## Work to complete:
Where the word "agent" occurs in a line of the listing, please copy the line.
-- Opening Marker --
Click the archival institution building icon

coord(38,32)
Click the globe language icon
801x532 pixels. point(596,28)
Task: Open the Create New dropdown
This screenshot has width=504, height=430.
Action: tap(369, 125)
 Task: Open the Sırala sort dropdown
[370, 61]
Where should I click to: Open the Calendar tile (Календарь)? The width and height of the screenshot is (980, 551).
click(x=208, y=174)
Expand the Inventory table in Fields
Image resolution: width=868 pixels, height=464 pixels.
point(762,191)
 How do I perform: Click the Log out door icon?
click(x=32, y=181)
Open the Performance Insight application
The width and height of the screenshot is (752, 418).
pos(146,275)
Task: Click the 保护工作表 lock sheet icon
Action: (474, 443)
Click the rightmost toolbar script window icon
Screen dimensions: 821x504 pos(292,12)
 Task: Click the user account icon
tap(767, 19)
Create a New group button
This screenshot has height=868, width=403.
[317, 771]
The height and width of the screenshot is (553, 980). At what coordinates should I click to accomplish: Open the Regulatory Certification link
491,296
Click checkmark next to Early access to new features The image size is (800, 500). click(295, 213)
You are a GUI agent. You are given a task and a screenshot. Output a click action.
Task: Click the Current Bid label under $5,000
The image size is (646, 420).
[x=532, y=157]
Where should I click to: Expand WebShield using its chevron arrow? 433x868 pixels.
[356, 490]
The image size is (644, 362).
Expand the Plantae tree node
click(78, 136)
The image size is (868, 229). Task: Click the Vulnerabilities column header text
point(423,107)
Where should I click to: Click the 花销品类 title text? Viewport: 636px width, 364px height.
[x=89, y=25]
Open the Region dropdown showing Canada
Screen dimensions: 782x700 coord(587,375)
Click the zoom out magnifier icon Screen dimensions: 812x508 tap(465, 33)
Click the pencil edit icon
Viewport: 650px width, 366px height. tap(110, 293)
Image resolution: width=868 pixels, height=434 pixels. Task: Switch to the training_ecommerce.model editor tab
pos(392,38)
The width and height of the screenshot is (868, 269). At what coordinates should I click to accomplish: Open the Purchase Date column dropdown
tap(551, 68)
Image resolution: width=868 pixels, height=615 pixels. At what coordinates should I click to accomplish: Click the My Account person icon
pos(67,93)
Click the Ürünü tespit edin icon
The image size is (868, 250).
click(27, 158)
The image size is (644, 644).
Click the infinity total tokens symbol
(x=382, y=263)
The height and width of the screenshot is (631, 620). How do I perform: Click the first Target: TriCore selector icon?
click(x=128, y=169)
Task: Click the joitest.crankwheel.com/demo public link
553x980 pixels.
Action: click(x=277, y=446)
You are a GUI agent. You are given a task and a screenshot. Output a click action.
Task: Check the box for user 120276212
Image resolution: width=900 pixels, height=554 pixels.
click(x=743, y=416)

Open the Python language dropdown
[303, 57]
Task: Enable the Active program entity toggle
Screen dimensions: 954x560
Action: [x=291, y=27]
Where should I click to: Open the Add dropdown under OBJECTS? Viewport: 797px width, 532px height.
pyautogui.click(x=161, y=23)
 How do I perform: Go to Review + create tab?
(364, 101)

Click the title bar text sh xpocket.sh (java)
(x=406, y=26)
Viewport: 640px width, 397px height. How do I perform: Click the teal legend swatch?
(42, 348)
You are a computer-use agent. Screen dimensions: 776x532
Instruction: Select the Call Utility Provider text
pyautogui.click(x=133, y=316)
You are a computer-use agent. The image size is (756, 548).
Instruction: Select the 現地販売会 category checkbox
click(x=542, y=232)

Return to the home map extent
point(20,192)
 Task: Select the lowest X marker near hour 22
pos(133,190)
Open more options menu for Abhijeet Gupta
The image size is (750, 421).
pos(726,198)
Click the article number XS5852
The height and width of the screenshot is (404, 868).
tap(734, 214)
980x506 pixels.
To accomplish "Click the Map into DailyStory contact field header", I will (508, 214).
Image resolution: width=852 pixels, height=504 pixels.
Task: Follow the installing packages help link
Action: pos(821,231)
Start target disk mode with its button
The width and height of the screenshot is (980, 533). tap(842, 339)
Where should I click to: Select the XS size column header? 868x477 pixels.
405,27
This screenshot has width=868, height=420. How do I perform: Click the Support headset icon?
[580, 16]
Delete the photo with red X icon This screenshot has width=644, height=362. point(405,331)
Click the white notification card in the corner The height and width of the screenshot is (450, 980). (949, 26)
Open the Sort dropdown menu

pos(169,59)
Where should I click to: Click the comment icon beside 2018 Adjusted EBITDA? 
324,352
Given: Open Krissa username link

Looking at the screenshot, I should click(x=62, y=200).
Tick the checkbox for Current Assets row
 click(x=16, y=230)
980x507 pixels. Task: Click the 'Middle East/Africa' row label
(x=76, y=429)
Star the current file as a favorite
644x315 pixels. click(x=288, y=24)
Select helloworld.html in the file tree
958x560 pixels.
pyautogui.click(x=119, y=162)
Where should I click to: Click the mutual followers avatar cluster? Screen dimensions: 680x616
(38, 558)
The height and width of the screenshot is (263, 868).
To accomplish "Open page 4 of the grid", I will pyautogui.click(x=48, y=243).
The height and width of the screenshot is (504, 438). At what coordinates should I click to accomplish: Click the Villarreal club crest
-- Closing Marker --
## Completed task:
You are a GUI agent. You are given a task and a screenshot. Output a click action.
You are a GUI agent. You are given a task and a screenshot. Output a click action.
You are a computer-use agent. Screen dimensions: 776x532
You are a computer-use agent. The image size is (756, 548).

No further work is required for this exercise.